Aquela era uma dessas alturas, num dos braços do Vatnajökull, o maior glaciar da Islândia e o segundo maior da Europa. Pode dizer-se tanta coisa, podem alinhar-se tantos e tão intensos adjetivos. Cabem exclamações, arrepios, alegrias, e sussurros em que medo e respeito se impõem. Até êxtase. Sim, tudo isso, pode dizer-se tudo isso, pode procurar–se – e até encontrar – as melhores palavras. Mas nada disso é, verdadeira e inteiramente, o que ali está, nem sobretudo o que se sente e se pensa perante o que ali está. Assombro? Sim, assombro. Pequenez e desamparo na presença de forças tão vitais? Sim, sem dúvida. Vertigem, abismo, beleza, escuridão, luz, gelo, pedra, o começo do mundo, avassalamento, opressão, ferocidade, conforto, deslumbramento, redenção? Tudo isso, sim, mas também nada disso. Tanta coisa, tantas palavras que parecem certas, mas não é bem, nunca é exatamente isso, as palavras não chegam, matam-nos de fome.

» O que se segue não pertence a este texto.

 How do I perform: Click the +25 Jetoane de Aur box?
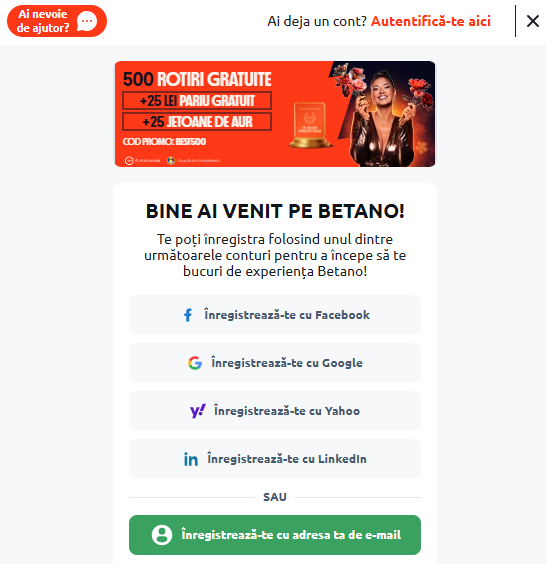[x=197, y=122]
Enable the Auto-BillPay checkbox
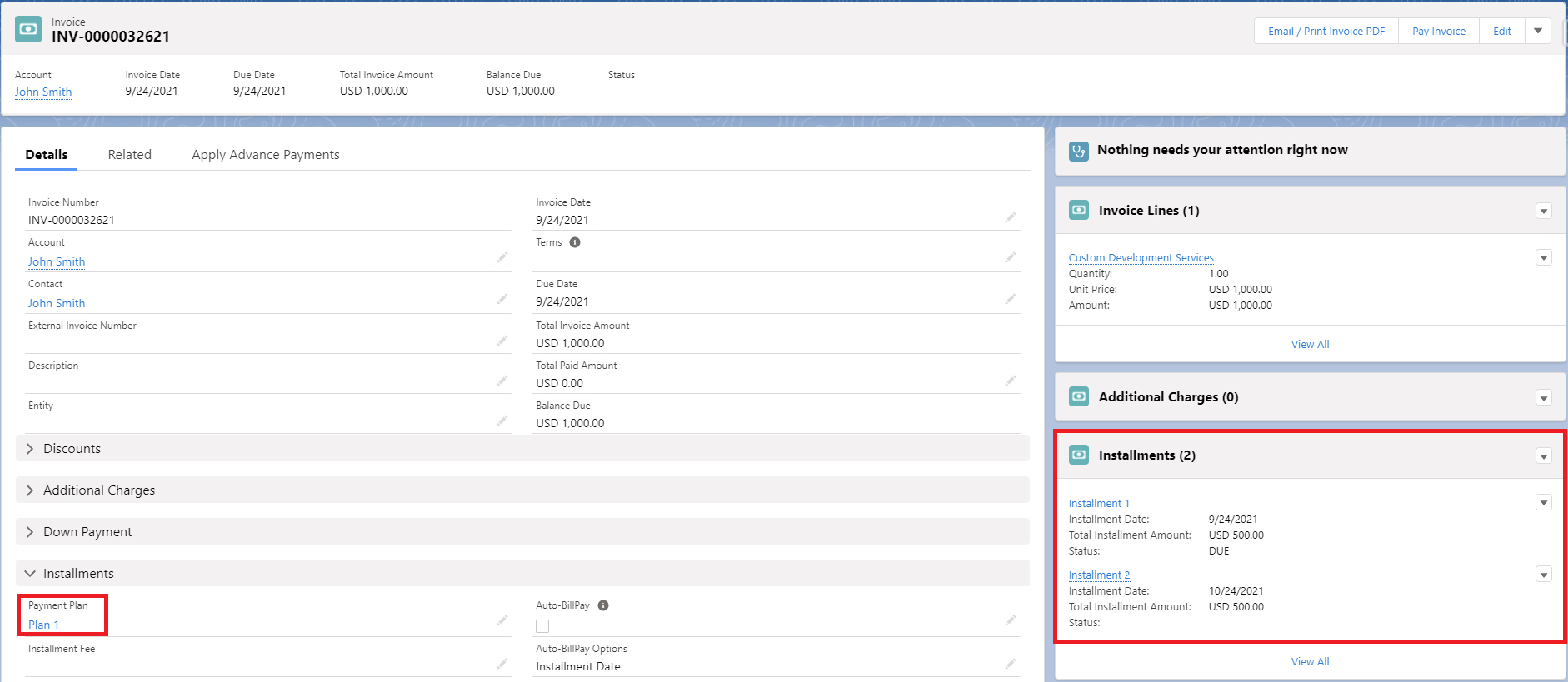This screenshot has width=1568, height=682. 542,626
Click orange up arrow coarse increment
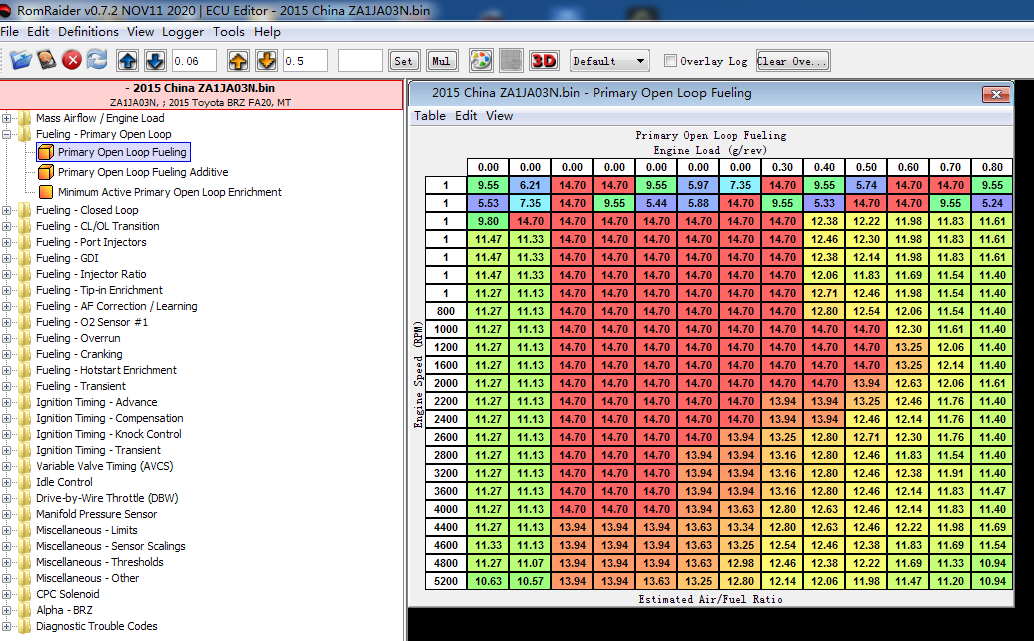 click(x=238, y=61)
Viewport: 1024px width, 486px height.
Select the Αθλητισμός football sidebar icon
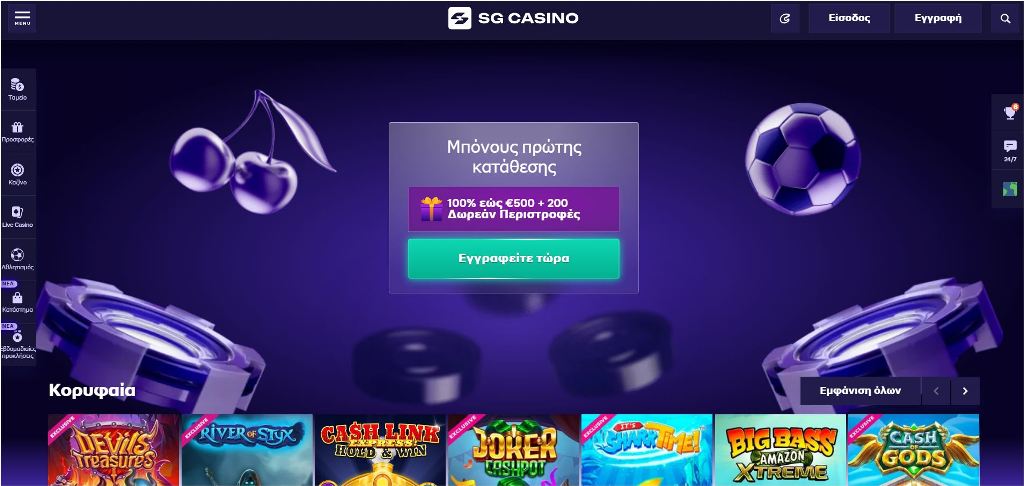point(18,259)
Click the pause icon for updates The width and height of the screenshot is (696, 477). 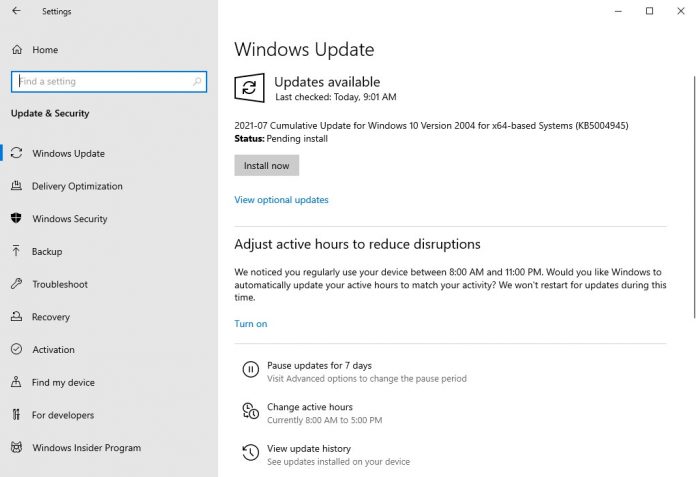[x=250, y=371]
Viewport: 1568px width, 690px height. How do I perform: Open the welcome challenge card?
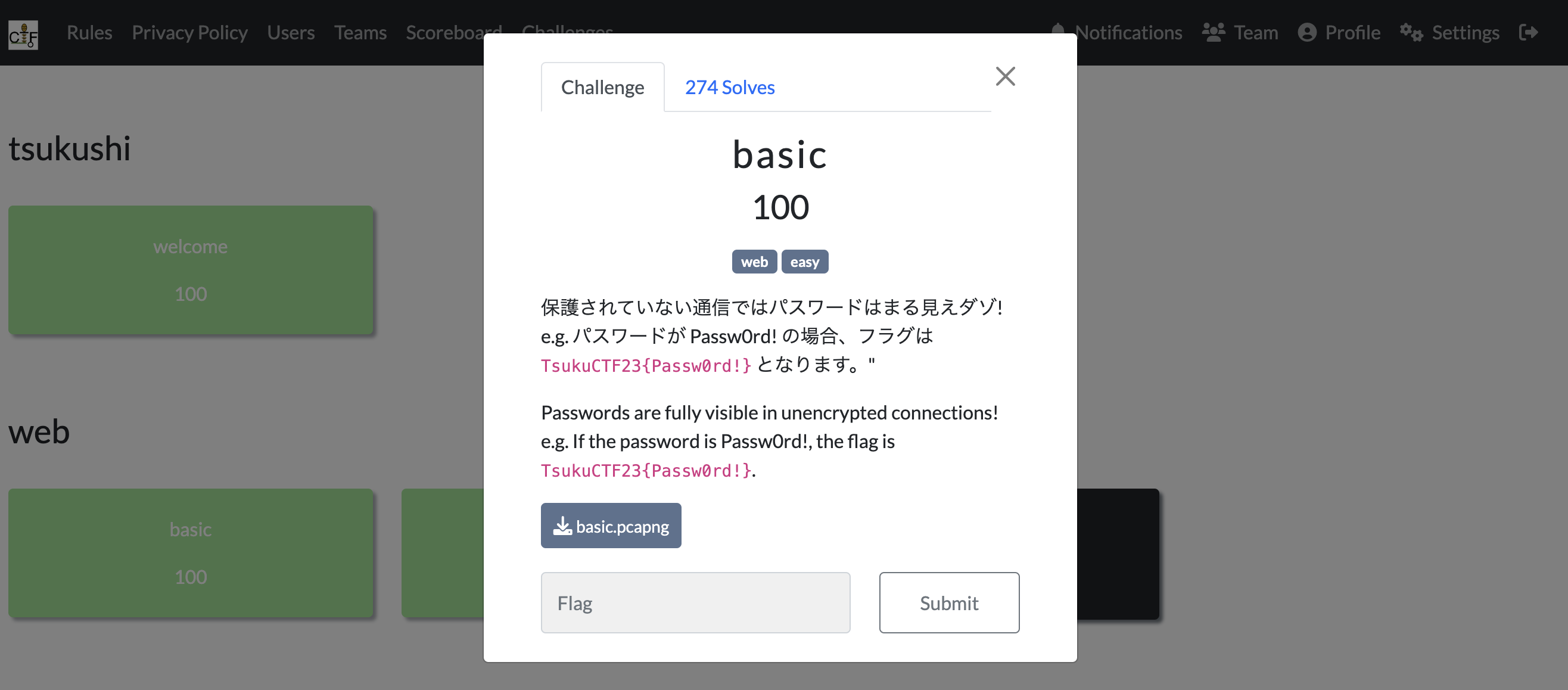coord(191,270)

Alturas como estas não são suficientes para acreditar em deuses, mas quase, e – como diria Luis Buñuel, num dos seus desamparos disfarçados de ironia e desassombro – quem dera acreditar, como quereria acreditar, mesmo não o dizendo com clareza, com o pudor de uma maldisfarçada nostalgia de deus. Ou talvez já acredite, embora sem saber ou sem querer. Quem sabe? Quem sabe se reconhecer a magreza das palavras não é já porta de entrada para os deuses. Mesmo que seja só metáfora literária, a verdade é que, como repetidamente escreve Valter Hugo Mãe no seu livro “Desumanização”, a Islândia (país de prosopopeia) é um lugar onde muitas vezes se vê (se sente?) a boca de deus. Assim mesmo, com minúscula mas com sentido superlativo, e não tanto o deus das religiões, mas o que vive nas coisas e habita a poesia – com as palavras, mas também para lá delas.